徳島県神山町──。人口5000人に満たない過疎の町だが、サテライトオフィスの集積や国内外のアーティストを招いたアーティスト・イン・レジデンスの開催など、地方創生における独自の取り組みで知られている。この神山町に、新たなまちづくりの1ページが加わる。この4月に開校する「神山まるごと高専」だ。
2014年の「増田レポート」で消滅可能性都市の一つに数えられた神山町に、国内で約20年ぶりの高専が新規開校するなど普通に考えればあり得ないこと。そのあり得ないことがなぜ現実になったのか。(文中敬称略)
◎著者新刊「神山 地域再生の教科書」(8月2日刊行予定)
(篠原匡:編集者、ジャーナリスト、蛙企画代表)
その日、静かな山あいの町には、どこか浮かれたような雰囲気が漂っていた。
新年度を迎えたばかりの4月2日、徳島県神山町では、とある学校の入学式が開催されていた。木の香りが漂う真新しい円形講堂には、北は北海道から南は沖縄まで、全国から集まった44人の若者が集まっている。
その学校は、昨年8月に設置認可を受けたばかりの新設校。しかも、「デザイン・エンジニアリング学科」だけの単科高専(高等専門学校)で、ソフトウェアやAI(人工知能)などの情報工学をベースに、デザインや起業家精神について学ぶという少し変わった学校だ。

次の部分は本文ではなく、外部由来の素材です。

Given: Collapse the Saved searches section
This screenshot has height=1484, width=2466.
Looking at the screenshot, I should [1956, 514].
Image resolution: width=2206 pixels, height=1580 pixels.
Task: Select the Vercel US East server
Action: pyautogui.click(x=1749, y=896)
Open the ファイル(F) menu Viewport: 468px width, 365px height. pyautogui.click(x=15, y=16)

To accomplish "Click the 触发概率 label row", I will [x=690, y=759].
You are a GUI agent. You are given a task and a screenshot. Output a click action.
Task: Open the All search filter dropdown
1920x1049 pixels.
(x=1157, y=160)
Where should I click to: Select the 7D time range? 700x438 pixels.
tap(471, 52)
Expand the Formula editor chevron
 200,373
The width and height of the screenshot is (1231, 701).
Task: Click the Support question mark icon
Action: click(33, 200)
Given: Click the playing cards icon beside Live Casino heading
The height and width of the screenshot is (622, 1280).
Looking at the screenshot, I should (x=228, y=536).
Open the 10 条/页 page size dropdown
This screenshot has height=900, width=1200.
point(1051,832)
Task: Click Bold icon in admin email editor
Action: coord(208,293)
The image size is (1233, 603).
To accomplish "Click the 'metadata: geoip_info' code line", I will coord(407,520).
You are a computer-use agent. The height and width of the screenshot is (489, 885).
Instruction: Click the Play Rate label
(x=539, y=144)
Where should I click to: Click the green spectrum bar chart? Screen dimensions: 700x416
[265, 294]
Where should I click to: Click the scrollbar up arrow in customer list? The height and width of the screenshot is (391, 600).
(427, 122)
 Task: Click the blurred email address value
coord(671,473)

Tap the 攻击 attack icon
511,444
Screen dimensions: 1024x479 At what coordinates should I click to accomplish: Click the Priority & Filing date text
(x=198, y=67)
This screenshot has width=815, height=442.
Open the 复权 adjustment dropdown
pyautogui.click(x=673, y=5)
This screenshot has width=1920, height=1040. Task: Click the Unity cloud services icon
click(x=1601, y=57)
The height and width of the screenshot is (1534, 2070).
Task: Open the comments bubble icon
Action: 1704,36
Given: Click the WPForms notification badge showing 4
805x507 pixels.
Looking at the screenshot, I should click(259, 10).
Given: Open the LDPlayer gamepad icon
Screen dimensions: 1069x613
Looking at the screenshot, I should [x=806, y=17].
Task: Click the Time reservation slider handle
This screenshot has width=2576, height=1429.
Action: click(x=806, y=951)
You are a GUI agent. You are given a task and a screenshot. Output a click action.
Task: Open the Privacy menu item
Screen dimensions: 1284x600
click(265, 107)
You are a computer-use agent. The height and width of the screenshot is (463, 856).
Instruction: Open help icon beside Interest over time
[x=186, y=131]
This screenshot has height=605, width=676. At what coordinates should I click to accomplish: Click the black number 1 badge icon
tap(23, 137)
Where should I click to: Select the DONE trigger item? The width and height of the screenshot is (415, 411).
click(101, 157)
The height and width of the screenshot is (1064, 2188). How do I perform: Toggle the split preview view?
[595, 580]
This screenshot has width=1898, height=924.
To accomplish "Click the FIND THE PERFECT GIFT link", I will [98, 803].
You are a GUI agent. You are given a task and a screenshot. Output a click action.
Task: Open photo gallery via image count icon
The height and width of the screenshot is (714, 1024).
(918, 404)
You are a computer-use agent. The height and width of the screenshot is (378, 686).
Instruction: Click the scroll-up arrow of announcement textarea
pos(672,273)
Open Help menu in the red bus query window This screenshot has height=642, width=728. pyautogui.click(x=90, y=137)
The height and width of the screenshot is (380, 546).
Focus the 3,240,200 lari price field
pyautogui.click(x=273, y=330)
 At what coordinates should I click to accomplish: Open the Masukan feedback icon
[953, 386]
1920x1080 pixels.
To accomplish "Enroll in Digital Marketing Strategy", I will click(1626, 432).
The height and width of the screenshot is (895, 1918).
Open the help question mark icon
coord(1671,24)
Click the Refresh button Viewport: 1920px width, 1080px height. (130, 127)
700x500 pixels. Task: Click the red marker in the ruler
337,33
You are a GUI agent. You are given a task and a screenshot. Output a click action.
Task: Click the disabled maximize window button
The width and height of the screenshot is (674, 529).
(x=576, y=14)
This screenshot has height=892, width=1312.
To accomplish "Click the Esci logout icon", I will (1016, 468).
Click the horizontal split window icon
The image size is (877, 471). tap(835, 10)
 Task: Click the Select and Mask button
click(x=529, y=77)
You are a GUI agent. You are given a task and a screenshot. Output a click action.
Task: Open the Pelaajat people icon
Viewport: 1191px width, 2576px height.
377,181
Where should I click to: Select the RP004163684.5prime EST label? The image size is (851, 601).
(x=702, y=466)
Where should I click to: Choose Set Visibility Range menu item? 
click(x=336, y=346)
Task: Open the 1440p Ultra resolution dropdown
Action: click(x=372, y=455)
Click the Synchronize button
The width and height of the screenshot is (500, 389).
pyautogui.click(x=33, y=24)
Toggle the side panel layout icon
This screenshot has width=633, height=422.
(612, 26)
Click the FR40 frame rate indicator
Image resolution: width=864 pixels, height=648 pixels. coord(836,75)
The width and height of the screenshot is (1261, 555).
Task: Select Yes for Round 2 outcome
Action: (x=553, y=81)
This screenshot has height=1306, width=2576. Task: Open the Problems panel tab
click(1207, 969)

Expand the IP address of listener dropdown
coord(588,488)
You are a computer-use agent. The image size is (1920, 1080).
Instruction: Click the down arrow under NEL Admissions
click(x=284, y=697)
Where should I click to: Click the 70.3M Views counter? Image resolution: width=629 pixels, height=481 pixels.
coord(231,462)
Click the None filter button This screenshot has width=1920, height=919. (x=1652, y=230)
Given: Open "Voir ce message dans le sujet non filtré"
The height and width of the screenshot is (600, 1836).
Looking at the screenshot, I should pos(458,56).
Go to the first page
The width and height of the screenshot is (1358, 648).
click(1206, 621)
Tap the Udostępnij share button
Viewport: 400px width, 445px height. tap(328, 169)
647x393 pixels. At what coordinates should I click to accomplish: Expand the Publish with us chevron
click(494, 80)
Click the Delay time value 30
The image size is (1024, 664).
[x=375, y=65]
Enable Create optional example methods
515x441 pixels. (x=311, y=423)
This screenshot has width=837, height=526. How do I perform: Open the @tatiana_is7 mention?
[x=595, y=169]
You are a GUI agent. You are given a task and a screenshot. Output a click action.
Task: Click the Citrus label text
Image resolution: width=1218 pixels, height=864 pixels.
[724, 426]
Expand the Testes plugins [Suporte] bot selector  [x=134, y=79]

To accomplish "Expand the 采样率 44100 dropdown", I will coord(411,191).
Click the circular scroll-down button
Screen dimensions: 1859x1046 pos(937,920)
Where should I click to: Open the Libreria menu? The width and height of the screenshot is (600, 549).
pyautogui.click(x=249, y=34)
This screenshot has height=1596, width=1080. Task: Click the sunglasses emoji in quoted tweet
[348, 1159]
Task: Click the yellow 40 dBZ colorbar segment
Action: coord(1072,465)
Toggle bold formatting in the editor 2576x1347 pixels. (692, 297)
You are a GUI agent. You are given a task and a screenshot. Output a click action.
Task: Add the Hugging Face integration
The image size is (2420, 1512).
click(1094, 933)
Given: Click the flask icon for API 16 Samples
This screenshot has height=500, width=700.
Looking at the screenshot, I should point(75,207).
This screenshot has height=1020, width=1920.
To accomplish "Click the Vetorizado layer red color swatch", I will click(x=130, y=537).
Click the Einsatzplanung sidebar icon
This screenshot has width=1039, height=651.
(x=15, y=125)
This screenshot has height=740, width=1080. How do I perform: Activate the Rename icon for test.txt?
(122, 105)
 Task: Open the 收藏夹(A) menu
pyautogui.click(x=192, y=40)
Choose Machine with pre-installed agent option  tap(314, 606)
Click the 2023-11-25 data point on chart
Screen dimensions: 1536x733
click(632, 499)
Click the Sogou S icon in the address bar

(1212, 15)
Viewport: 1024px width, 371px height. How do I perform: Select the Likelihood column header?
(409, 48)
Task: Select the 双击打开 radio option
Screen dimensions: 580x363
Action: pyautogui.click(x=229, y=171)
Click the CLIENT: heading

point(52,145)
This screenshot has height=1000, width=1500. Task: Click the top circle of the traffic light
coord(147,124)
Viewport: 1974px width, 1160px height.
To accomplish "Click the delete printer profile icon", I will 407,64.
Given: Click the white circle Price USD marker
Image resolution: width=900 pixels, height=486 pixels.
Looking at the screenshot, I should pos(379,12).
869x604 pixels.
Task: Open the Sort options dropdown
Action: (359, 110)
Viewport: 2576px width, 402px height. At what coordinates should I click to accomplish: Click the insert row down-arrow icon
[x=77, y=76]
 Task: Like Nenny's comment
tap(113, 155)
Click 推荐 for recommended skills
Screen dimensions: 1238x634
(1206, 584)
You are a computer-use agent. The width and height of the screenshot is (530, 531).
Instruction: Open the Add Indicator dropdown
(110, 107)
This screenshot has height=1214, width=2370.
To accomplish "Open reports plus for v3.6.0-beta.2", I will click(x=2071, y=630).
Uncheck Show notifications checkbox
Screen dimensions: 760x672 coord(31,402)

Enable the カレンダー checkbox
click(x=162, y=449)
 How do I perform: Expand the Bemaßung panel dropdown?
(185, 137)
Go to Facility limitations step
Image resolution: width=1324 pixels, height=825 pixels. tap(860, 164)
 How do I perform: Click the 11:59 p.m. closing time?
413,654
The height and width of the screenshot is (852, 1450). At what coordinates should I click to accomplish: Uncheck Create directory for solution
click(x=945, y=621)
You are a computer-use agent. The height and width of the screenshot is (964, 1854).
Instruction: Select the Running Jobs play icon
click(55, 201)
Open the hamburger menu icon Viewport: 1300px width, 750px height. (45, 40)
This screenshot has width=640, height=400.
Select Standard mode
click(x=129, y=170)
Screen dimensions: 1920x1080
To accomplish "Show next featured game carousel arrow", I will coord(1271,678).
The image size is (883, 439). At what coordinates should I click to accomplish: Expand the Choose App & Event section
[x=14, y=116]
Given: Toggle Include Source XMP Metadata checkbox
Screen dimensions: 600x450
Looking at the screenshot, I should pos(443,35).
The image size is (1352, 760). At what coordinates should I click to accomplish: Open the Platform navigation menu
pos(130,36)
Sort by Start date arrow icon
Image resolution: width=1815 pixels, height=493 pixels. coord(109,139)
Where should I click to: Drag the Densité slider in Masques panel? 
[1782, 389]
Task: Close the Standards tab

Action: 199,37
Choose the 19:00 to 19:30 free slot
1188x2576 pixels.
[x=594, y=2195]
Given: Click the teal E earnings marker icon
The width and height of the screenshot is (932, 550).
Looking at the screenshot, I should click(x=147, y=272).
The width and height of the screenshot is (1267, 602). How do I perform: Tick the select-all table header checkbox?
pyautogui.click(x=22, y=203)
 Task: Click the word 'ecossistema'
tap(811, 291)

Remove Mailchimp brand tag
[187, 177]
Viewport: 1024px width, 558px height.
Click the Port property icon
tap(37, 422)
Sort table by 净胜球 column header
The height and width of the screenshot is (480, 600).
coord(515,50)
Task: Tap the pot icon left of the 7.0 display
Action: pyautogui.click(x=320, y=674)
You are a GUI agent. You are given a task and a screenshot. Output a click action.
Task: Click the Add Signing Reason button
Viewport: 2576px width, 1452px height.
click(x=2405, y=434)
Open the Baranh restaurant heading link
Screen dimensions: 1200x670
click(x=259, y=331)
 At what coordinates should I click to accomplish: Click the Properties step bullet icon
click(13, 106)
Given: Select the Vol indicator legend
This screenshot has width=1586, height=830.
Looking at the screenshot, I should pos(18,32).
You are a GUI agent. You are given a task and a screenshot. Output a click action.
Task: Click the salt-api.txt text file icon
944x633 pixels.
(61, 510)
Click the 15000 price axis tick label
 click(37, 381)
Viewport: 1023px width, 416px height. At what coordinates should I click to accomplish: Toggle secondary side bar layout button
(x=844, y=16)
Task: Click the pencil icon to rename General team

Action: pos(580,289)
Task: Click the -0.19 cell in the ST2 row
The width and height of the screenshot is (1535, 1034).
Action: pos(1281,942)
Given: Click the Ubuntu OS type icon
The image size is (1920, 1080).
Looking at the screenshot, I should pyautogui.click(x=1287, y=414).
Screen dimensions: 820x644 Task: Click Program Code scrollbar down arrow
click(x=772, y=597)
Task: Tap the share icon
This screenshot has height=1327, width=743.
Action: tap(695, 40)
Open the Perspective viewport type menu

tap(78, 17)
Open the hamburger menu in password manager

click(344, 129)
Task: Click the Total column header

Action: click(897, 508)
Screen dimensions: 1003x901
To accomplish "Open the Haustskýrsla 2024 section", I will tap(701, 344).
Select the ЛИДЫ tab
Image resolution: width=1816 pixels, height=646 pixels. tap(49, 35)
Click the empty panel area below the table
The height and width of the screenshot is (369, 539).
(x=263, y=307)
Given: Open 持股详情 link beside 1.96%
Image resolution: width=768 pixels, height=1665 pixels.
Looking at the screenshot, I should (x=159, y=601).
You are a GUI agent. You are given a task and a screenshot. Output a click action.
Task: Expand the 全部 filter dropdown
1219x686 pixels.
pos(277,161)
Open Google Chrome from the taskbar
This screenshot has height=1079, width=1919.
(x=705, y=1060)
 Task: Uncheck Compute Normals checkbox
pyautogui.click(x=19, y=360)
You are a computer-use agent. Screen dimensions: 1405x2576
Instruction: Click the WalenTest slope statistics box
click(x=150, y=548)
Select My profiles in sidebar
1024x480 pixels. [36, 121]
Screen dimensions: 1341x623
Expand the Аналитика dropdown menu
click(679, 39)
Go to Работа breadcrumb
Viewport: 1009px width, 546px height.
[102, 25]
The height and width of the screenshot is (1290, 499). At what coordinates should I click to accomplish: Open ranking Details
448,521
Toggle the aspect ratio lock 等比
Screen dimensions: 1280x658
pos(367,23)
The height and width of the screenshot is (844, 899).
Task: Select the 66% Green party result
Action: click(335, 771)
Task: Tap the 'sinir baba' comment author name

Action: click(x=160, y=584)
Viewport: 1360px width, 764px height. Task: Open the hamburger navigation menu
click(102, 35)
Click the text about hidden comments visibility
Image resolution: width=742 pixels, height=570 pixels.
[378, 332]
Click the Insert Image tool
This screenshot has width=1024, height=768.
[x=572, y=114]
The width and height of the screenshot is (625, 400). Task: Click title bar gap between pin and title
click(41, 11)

目指す学生の姿は「モノをつくる力で、コトを起こす人」。
今の時代、新しい製品やサービスを生み出すには、ソフトウェアのようなITスキルだけでなく、デザインの力が欠かせない。さらにサステナブルなビジネスにつなげるには、技術とデザインに加えてコトを起こす力、言い換えれば起業家精神が必要になる。
社会を変えるようなプロジェクトを立ち上げるには、技術、デザイン、起業家精神──の3つが不可欠だということだ。
この考え方は、カリキュラムにも色濃く反映されている。